Myself, my point is that DrScientist's reply to quickthrower2 is, as a reply, just straight-up wrong wrong wrong. Java's original premise was twofold: web applets, and desktop apps that didn't need to be maximum performance (note that Swing was also not the original Java GUI toolkit, I've forgotten the name of the thing that preceded it, Swing was certainly much better). Building servers was NOT part of Java's original premise. And quickthrower2 is right: the web ate that original premise.
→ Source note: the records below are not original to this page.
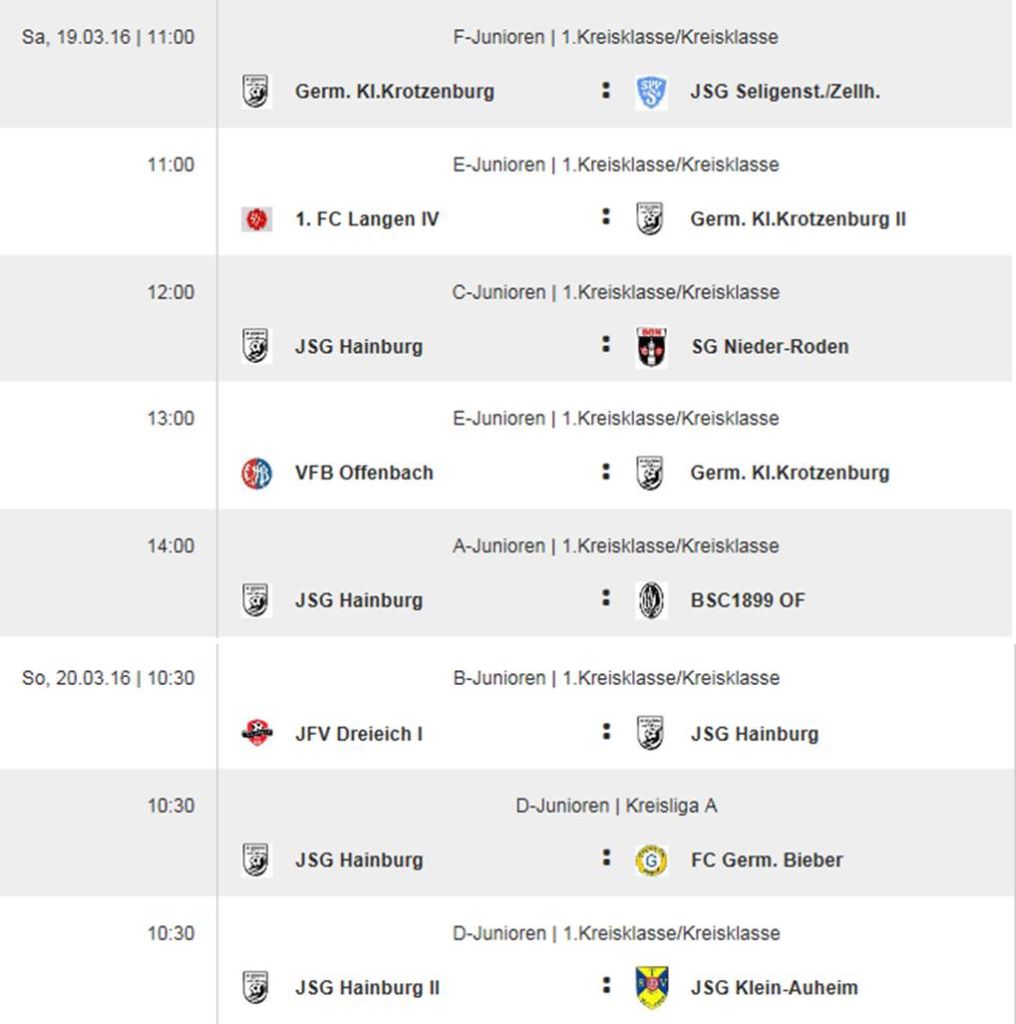The image size is (1016, 1024).
Task: Click BSC1899 OF club logo
Action: 651,600
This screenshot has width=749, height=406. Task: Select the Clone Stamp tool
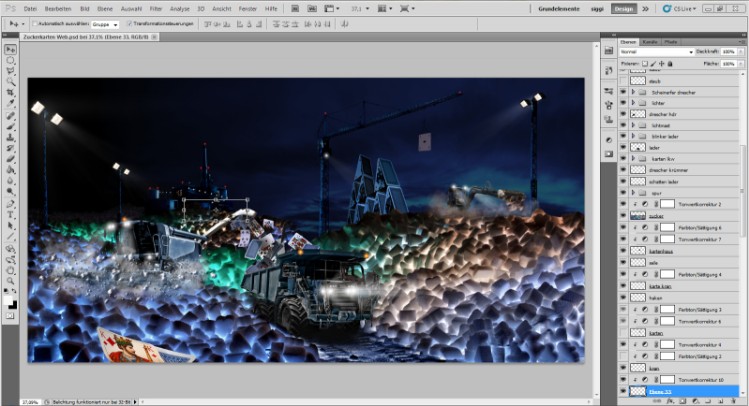(11, 136)
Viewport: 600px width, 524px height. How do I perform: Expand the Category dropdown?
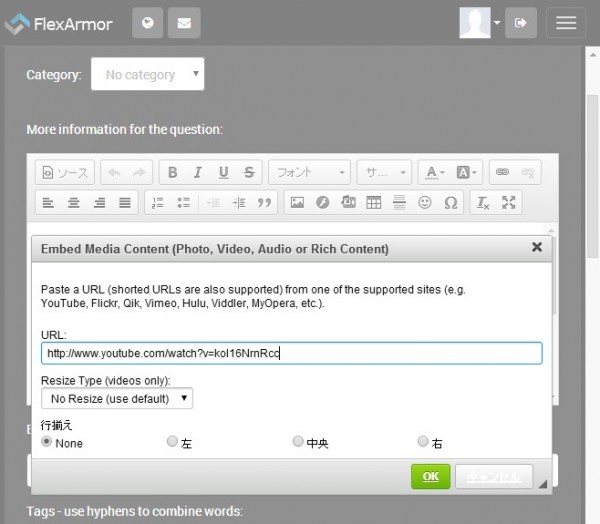pos(147,74)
Java had to pivot to live, and did.

I'm getting too pedantic here, but the historical revisionism is winding me up.

nunobrito · on July 24, 2023

Other people pointed relevant pages where you can read: "In 1985, Sun Microsystems was attempting to develop a new technology for programming next generation smart appliances, which Sun expected to be a major new opportunity"

This was common knowledge on that decade.
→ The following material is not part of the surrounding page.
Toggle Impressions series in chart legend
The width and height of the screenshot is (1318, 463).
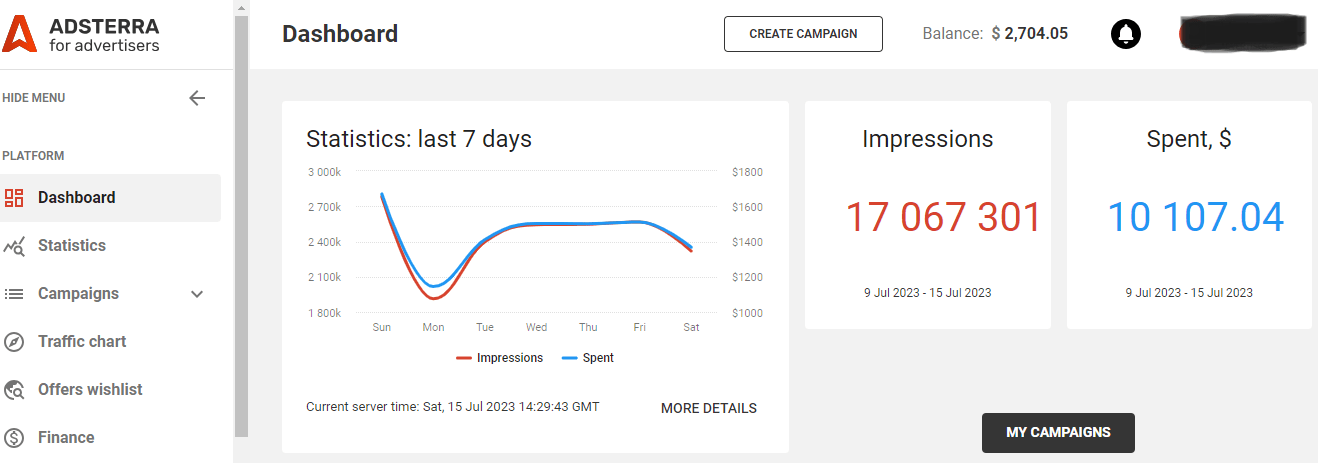[500, 358]
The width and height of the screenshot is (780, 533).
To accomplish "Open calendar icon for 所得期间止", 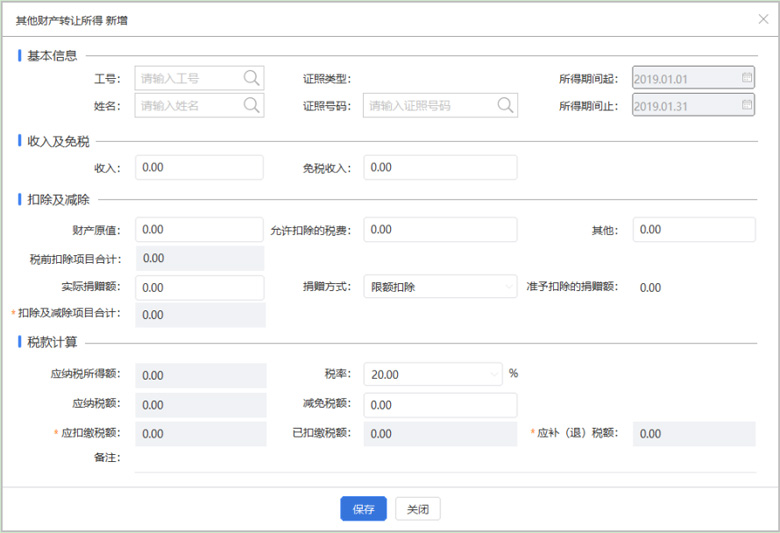I will pyautogui.click(x=747, y=104).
From memory don't recall Java being focused on server-side much later until the 2000s with Tomcat and JBoss making a lot of stride, can't say I was fan of either. Maybe that is the time when your person first saw Java trying to compete for whatever space was left of web to take. I'm failing to have the impression AWT was ever relevant, that's why it wasn't even mentioned as everyone seemed to be using only Swing except for some god-awful projects in the gov domain.

For embedded developers (phones, smartcards, electronic devices, ...) it was well-established since the early days because IMHO was _easy_ to use/deploy/maintain by comparison to other options. Even looking at the options available today, it is still on the top albeit C++ making quite a fantastic comeback with Arduino albeit continuing to be a pain in the rear to debug.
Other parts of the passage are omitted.